À faire: Recopiez intégralement la notice sur Richard Montgomery, sans en modifier un seul mot.

Extrait du document:
^^^^^^^^

Quebec History Marianopolis College


Date Published:
Juillet 2005

L’Encyclopédie de l’histoire du Québec / The Quebec History Encyclopedia

 

Richard Montgomery

 

MONTGOMERY (Richard) (1736-75), soldat dans l'armée anglaise, capitaine, brigadier-général dans l'armée américaine.

 

Son ancêtre, le comte de Montgomery, d'origine française, dans une joute à la lance avec Henri II de France (1559), le blessa mortellement à l'oeil : il paya de la vie sa maladresse. La famille émigra aussitôt aux Pays-Bas. L'un des descendants vint à Londres avec Guillaume III d'Orange (1688). Il commandait un régiment durant la guerre d'Irlande, où il acquit trois propriétés foncières. Thomas Montgomery eut trois garçons, Alexandre, Jean et Richard, et une fille qui épousa le vicomte de Ranelagh. L'aîné servit comme officier sous les ordres de Wolfe au Canada; il représenta au Parlement britannique le comté de Donegall, durant 40 années. Le cadet, négociant notable, mourut à Lisbonne (Portugal). Leur mère était une Anglaise de fortune, dont l'avoir était fondé sur son jeune fils, l'aîné ayant hérité des biens de son oncle.

^^^^^^^^

Données sources:

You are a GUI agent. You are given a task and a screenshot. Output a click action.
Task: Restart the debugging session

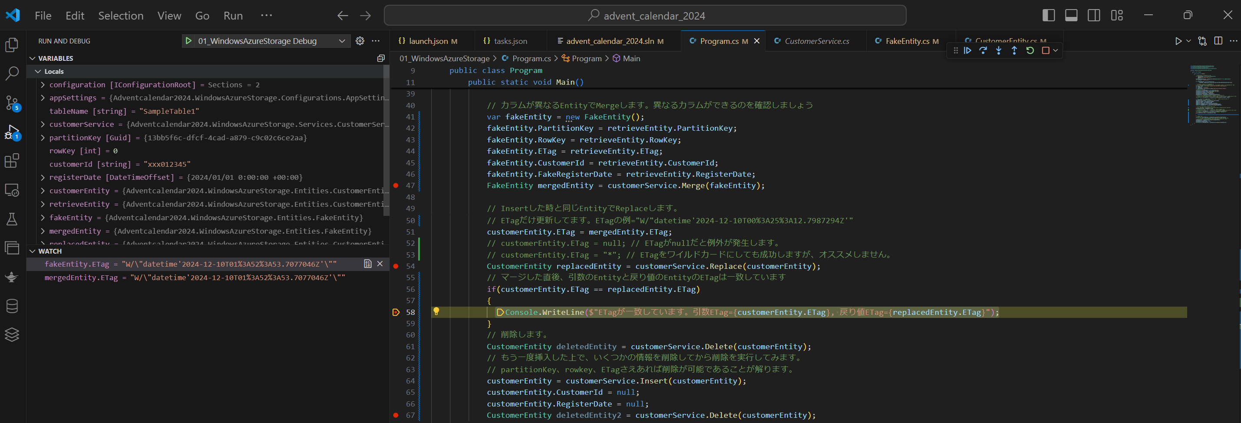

^^^^^^^^

Solution rédigée:
Quebec History Marianopolis College


Date Published:
Juillet 2005

L’Encyclopédie de l’histoire du Québec / The Quebec History Encyclopedia

 

Richard Montgomery

 

MONTGOMERY (Richard) (1736-75), soldat dans l'armée anglaise, capitaine, brigadier-général dans l'armée américaine.

 

Son ancêtre, le comte de Montgomery, d'origine française, dans une joute à la lance avec Henri II de France (1559), le blessa mortellement à l'oeil : il paya de la vie sa maladresse. La famille émigra aussitôt aux Pays-Bas. L'un des descendants vint à Londres avec Guillaume III d'Orange (1688). Il commandait un régiment durant la guerre d'Irlande, où il acquit trois propriétés foncières. Thomas Montgomery eut trois garçons, Alexandre, Jean et Richard, et une fille qui épousa le vicomte de Ranelagh. L'aîné servit comme officier sous les ordres de Wolfe au Canada; il représenta au Parlement britannique le comté de Donegall, durant 40 années. Le cadet, négociant notable, mourut à Lisbonne (Portugal). Leur mère était une Anglaise de fortune, dont l'avoir était fondé sur son jeune fils, l'aîné ayant hérité des biens de son oncle.